## [TAREFA ESCRITA]
Imprima, sem alterar nada, o trecho do texto sobre a militarização na América Central que começa nas palavras "O processo de" e termina depois de "a mais afetada.".

Um mês depois (25/6), agentes da DEA mataram a tiros um homem que supostamente participava de um descarregamento de cocaína na área de Brus Laguna. Poucos dias depois, abateram o piloto de um pequeno avião que se espatifou na região de Olancho enquanto tentava fugir de uma operação de combate ao narco. A DEA reconhece que o número global de mortos durante essas operações em território hondurenho nos últimos meses subiu para oito.

“A militarização sempre traz consigo morte e graves violações aos direitos humanos. O que ocorreu na Mosquitia hondurenha é o resultado de uma política de Estado espalhada por toda a região e que está se encaminhando para remilitarizar as sociedades”, apontou Oliva.

Militarização e violência

O processo de remilitarização pelo qual está passando a América Central nos últimos anos, junto com o reposicionamento estratégico-militar dos Estados Unidos na região com o objetivo de combater o narcotráfico, suscitou fortes debates e um profundo mal estar em amplos setores da sociedade.

Segundo várias organizações, a implementação de programas como o CARSI (Iniciativa Regional de Segurança para a América Central) ou a Iniciativa Mérida, assim como a adoção de novas táticas de guerra assimétrica e regular, muito semelhantes às operações militares contrainsurgentes utilizadas por tropas norte-americanas em vários cantos do mundo, seriam pretextos que os EUA usam para reafirmar sua presença na região e assegurar seus interesses. Como já ocorreu durante os conflitos armados nas décadas passadas, a população civil é a mais afetada.

## [Dados de localização de palavras e elementos]
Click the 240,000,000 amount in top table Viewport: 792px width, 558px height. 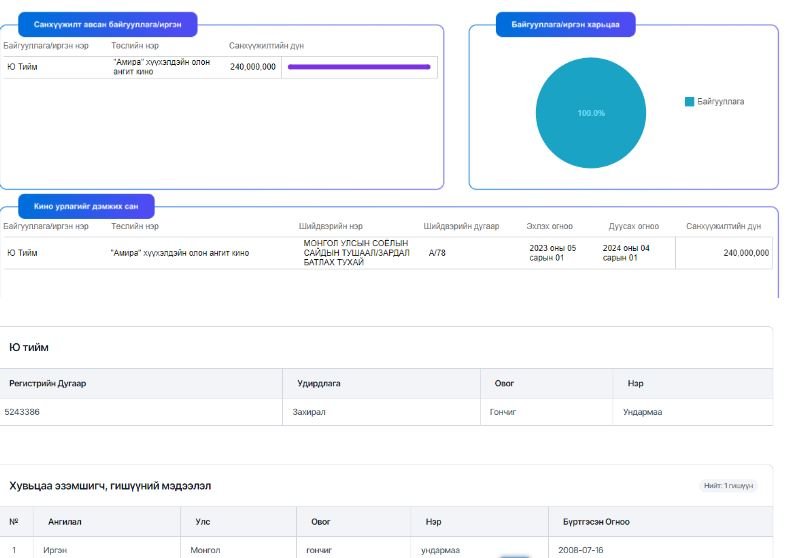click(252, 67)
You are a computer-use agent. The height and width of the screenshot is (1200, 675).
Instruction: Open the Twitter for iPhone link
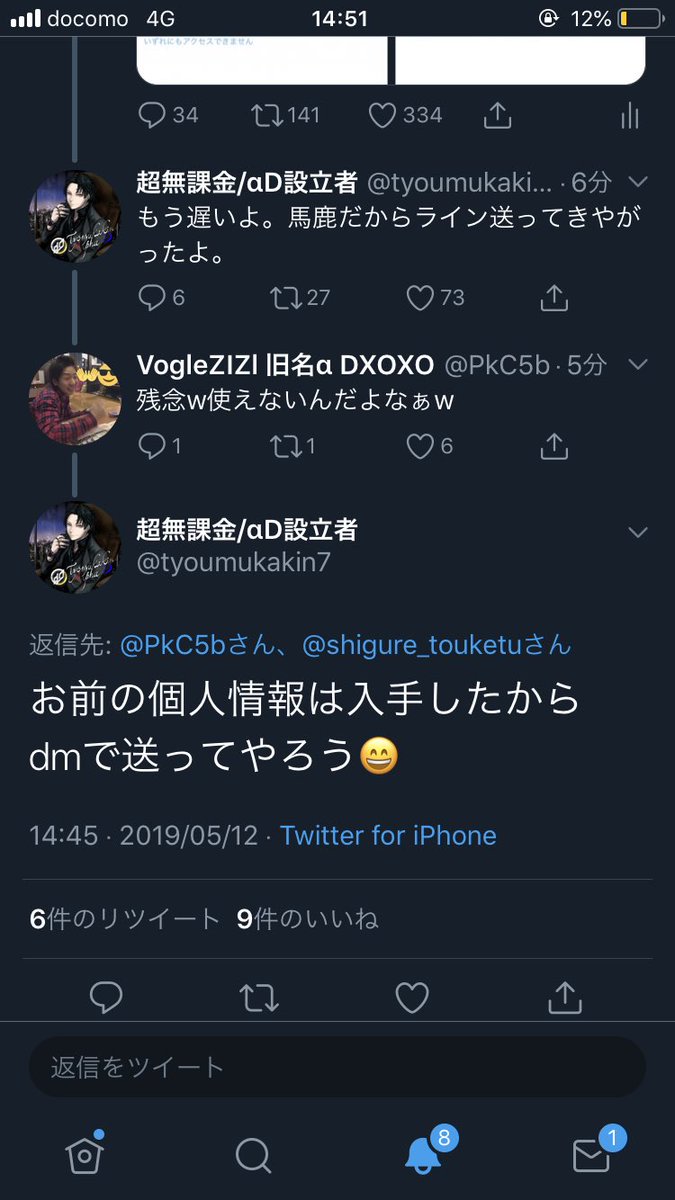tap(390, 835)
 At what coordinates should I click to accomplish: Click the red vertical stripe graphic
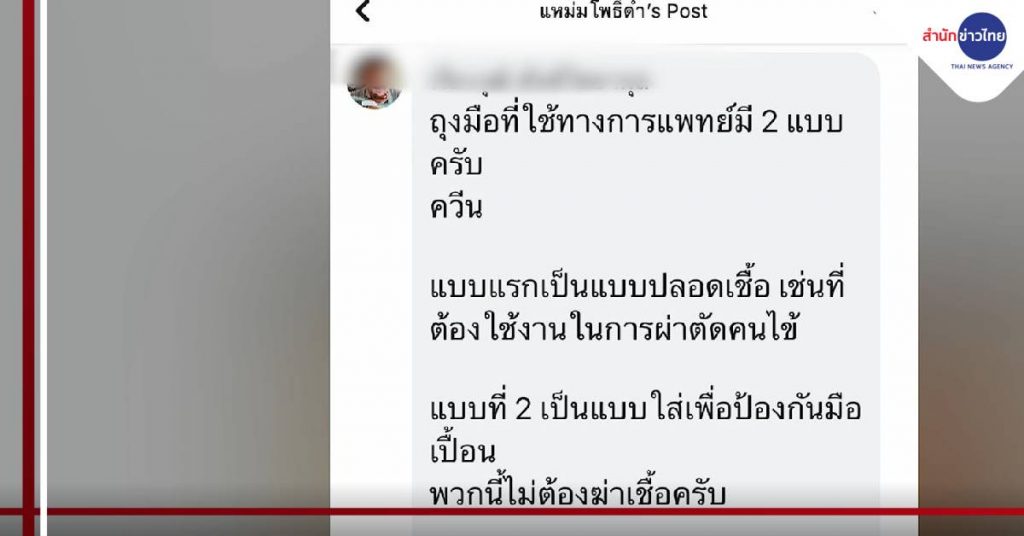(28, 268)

## [RESULTADO DA TAREFA]
O processo de remilitarização pelo qual está passando a América Central nos últimos anos, junto com o reposicionamento estratégico-militar dos Estados Unidos na região com o objetivo de combater o narcotráfico, suscitou fortes debates e um profundo mal estar em amplos setores da sociedade.

Segundo várias organizações, a implementação de programas como o CARSI (Iniciativa Regional de Segurança para a América Central) ou a Iniciativa Mérida, assim como a adoção de novas táticas de guerra assimétrica e regular, muito semelhantes às operações militares contrainsurgentes utilizadas por tropas norte-americanas em vários cantos do mundo, seriam pretextos que os EUA usam para reafirmar sua presença na região e assegurar seus interesses. Como já ocorreu durante os conflitos armados nas décadas passadas, a população civil é a mais afetada.